• Arbeitsaufträge:
• a. Nennen Sie alle Urheber, die im Bildnachweis des Textes über den Millisekunden-Pulsar aufgeführt sind.
• b. Welche vorläufige Bezeichnung trägt der neu entdeckte Pulsar laut dem Text über den Millisekunden-Pulsar?
• c. Setzen Sie den Text über den Millisekunden-Pulsar nach seinem letzten Satz fort.
━━ Vorliegender Text ━━
Astronomie

Kosmische Schwarze Witwe verdampft Sternpartner

Radioastronomen spüren ungewöhnlichen Millisekunden-Pulsar auf

Position des mit dem 100-Meter-Radioteleskop in Effelsberg neu entdeckten Millisekunden-Pulsars, markiert auf einer Himmelskarte, die der Gammastrahlensatellit Fermi erstellt hat. © NASA / DOE / Fermi LAT Collaboration

Bonner Max-Planck-Forscher haben mit dem 100-Meter-Teleskop in Effelsberg einen ungewöhnlichen Millisekunden-Pulsar aufgespürt: Der schnell rotierende Neutronenstern scheint gerade dabei zu sein, seinen Begleitstern zu verdampfen. Er trägt die vorläufige Bezeichnung PSR J1745+10 und wurde auf der Position einer mit dem Weltraumobservatorium Fermi entdeckten Gammastrahlungs-Punktquelle gefunden.

Pulsare sind Neutronensterne, die bei der Explosion von massereichen Sonnen als Supernovae entstehen. Diese Sterne geben entlang ihrer Magnetpole gebündelte Radiostrahlung ab. Weil die magnetische Achse gegen die Rotationsachse geneigt ist, überstreicht der Strahlenkegel einmal pro Umdrehung die Erde, das heißt, der Stern blinkt regelmäßig wie ein Leuchtturm. Bis heute kennt man rund 2.000 Pulsare, die überwiegend mithilfe von Radioteleskopen entdeckt wurden.
━━━
━━ Gesammelte Daten ━━
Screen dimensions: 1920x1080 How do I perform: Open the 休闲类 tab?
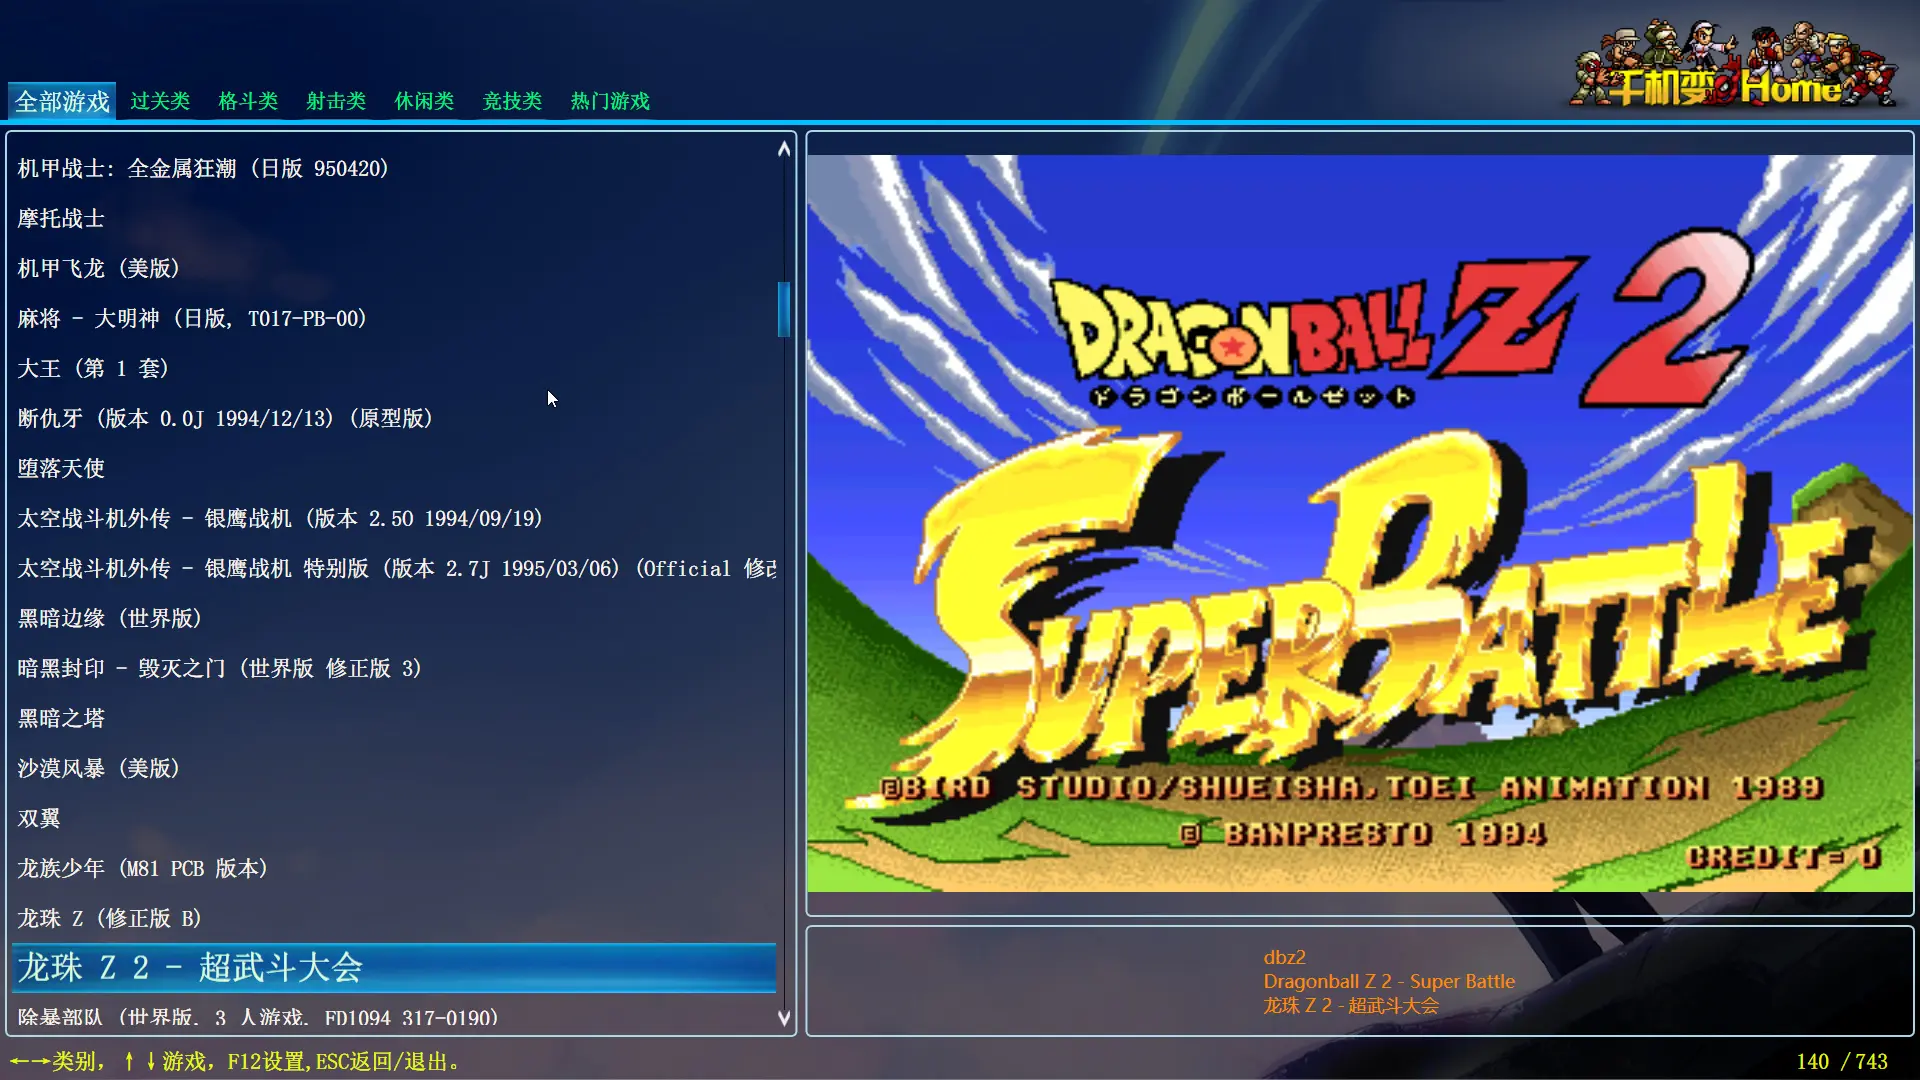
━━━
• Lösungen:
• a. NASA, DOE, Fermi LAT Collaboration

• b. PSR J1745+10

• c.
Hohe Drehzahl

Mit einer Rotationsdauer von typischerweise unter zehn Millisekunden besitzen manche dieser Pulsare eine sehr hohe Drehzahl. Außerdem „ticken“ sie extrem präzise: Ihre Rotationsstabilität lässt sich mit dem Gang der genauesten Atomuhren vergleichen.

Bei diesen Objekten handelt es sich um so genannte recycelte Pulsare – also Neutronensterne, die sich zunächst sehr langsam um ihre eigene Achse gedreht haben, dann aber durch den Materiefluss von einem Begleitstern in ihrer Rotation nahezu 1000-fach beschleunigt wurden. Am Ende dieses Prozesses steht ein Doppelsternsystem aus einem Millisekunden-Pulsar und einem Weißen Zwerg.

Das jetzt gefundene Objekt PSR J1745+10 ist ein besonders schnell rotierender Pulsar, der sich in nur 2,65 Millisekunden einmal um seine Achse dreht. „Das sind fast 23.000 Umdrehungen pro Minute, also deutlich mehr als der Motor eines Formel-1-Rennwagens“, erklärt Lucas Guillemot, Fermi-Wissenschaftler im Bonner Team des Max-Planck-Instituts für Radioastronomie. Der Neutronenstern und sein Begleiter bewegen sich in weniger als 18 Stunden um den gemeinsamen Schwerpunkt.

Leichter Begleiter

Der Begleiter scheint extrem leicht zu sein und zu jenen etwa 20 bekannten Systemen zu gehören, bei denen die Masse des Pulsar-Partners nur wenige Hundertstel einer Sonnenmasse beträgt. Daher, so vermuten die Forscher, wird die hochenergetische Strahlung des Pulsars den Begleiter mit der Zeit vollständig verdampfen. „Schwarze Witwe“ nennen die Astronomen passenderweise einen solchen Neutronenstern.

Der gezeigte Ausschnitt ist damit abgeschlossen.